• Available records
## start

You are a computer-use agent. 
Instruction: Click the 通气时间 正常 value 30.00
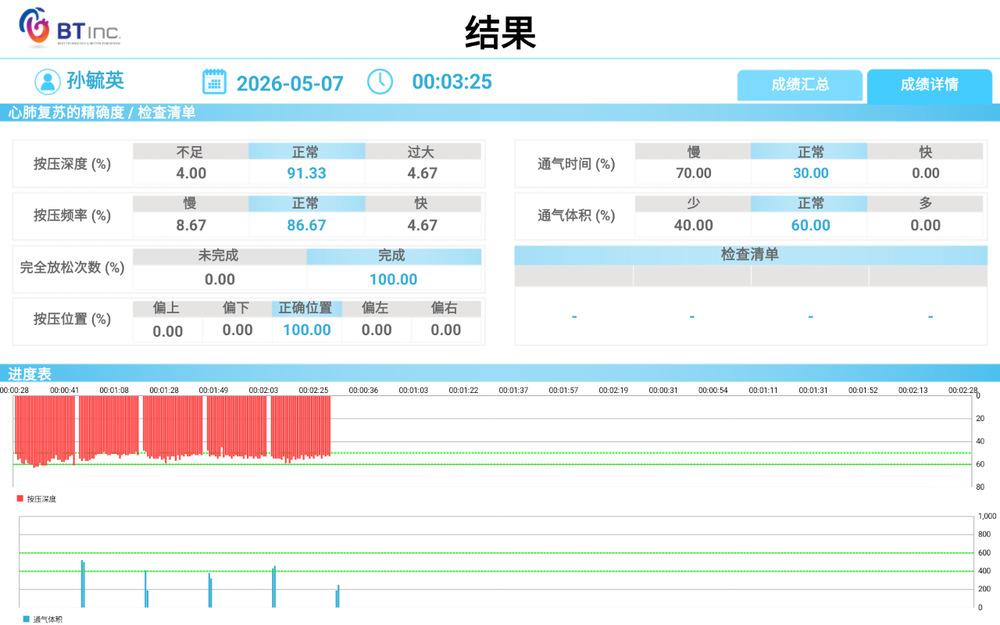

## end
## start

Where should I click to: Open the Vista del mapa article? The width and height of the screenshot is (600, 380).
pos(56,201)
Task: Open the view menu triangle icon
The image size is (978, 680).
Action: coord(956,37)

## end

• Problem
Extract the portion that opens with the line containing "You are a computer-use agent." and closes with the line containing "Instruction: Click the 通气时间 正常 value 30.00", copying both of these lines and any between them without alteration.

• Solution to this problem
You are a computer-use agent. 
Instruction: Click the 通气时间 正常 value 30.00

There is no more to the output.